Между тем декорации сменились. Вместо синего неба и такой же прозрачной реки, затененной лиственницами, я и мой странный собеседник оказались окруженными сырыми толстыми стенами, в душной полутьме.
- Где мы? - спросил я своего собеседника.
- В томской тюрьме. Сейчас тысяча девятьсот девятнадцатый год. Нас с вами подозревают в нелегальной связи с красным партизанским отрядом Лубкова.
- Кто подозревает?
- Колчаковская контрразведка.
- Что же с нами будет?
- Ничего особенного, - ответил он спокойно. - Наверно, расстреляют.
- За что? - спросил я.
- Смешной вы человек. За что? Ни за что. Разве честных людей расстреливают за что-то? Вы ищете логику, причины, следствия. Их не будет. Впрочем, допускаю, они и появятся. Но слишком поздно. После того, как нас с вами расстреляют.
- И вас тоже? - спросил я с некоторой надеждой. - Вы же мне говорили, что вы знак.
- Ну и что? Я мог выдать себя за знак в другой обстановке. Здесь мне никто не поверит. Здесь не верят ничему. Здесь допрашивают, бьют, а потом расстреливают. Расстреливают без суда.

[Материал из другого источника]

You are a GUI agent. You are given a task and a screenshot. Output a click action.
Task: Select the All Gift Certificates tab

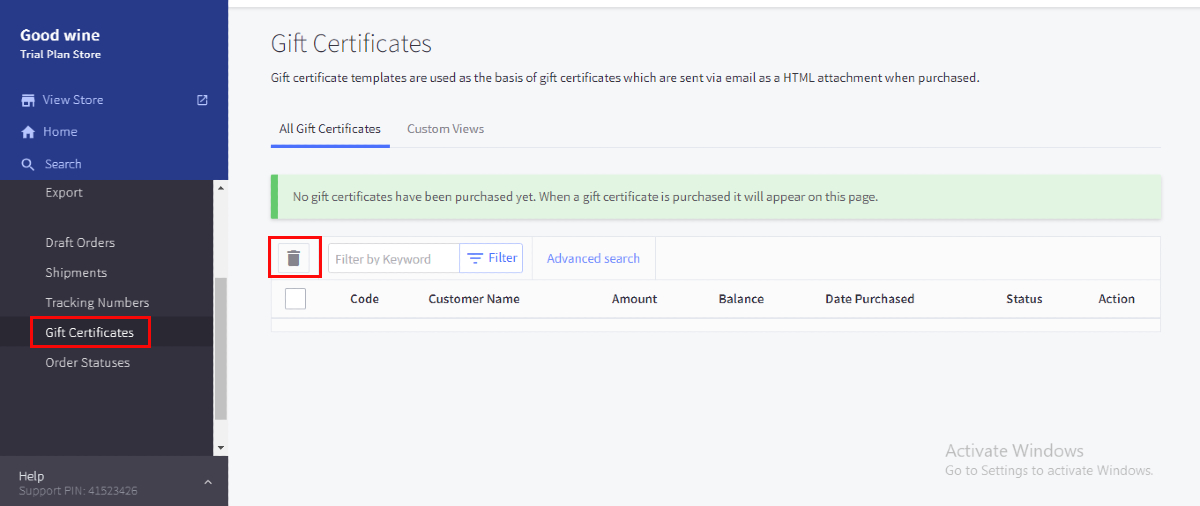pos(330,129)
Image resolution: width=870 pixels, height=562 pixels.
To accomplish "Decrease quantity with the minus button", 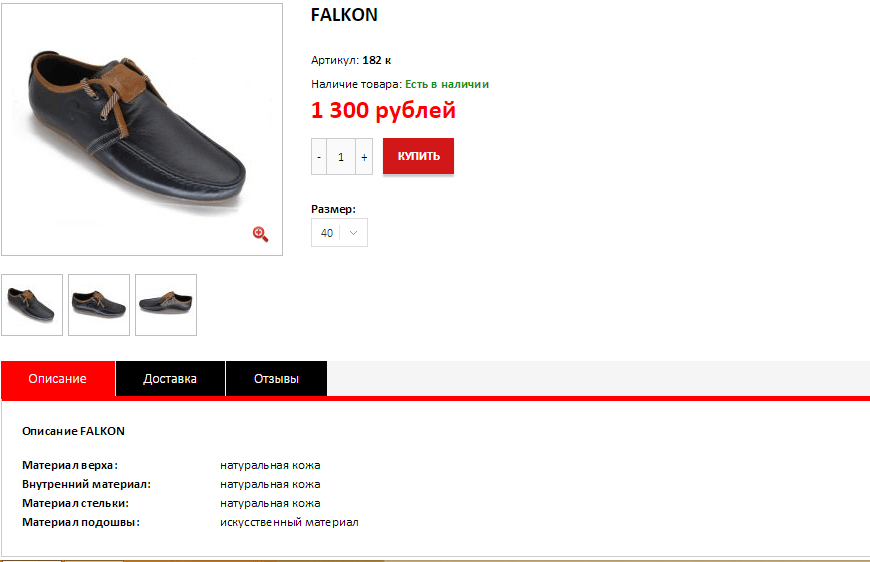I will click(318, 157).
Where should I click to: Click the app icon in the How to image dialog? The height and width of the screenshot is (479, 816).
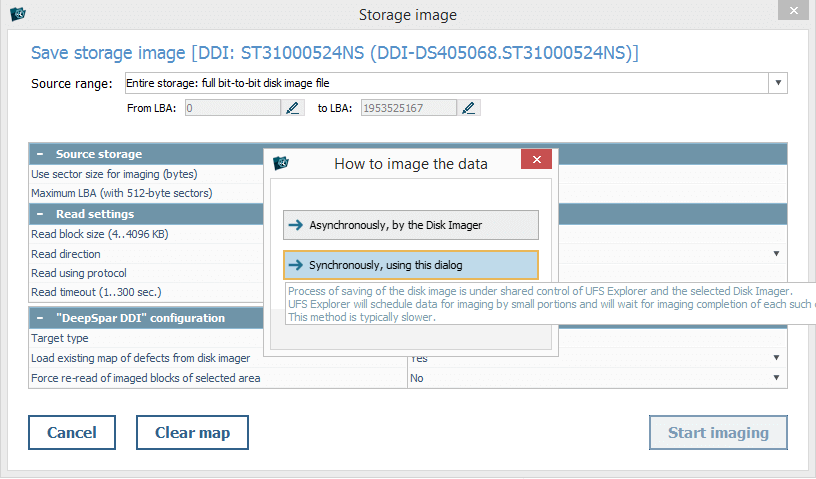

- Но все-таки знак вы или человек?
- Это не имеет никакого значения. Мы в той эпохе, когда знаки и символы занимали еще скромное место. Кто же мне поверит, если я скажу, что я не человек, а только символ, что я только кажусь, а не существую. Я уже испытал физическое страдание, боль. Меня били и допрашивали, пока вы спали здесь в камере. Вот доказательства. Смотрите, у меня выбили два зуба.
Он раскрыл рот и показал мне кровоточащую десну.
- Но вы испытываете боль? У вас есть кровь? Значит, вы не знак, не символ, а человек.
- Да, здесь я превратился в человека.
Понемножку я освоился с полутьмой, в которой пребывала камера. В маленькое решетчатое окошко еле пробивался дневной свет. По-видимому, мы находились в подвале.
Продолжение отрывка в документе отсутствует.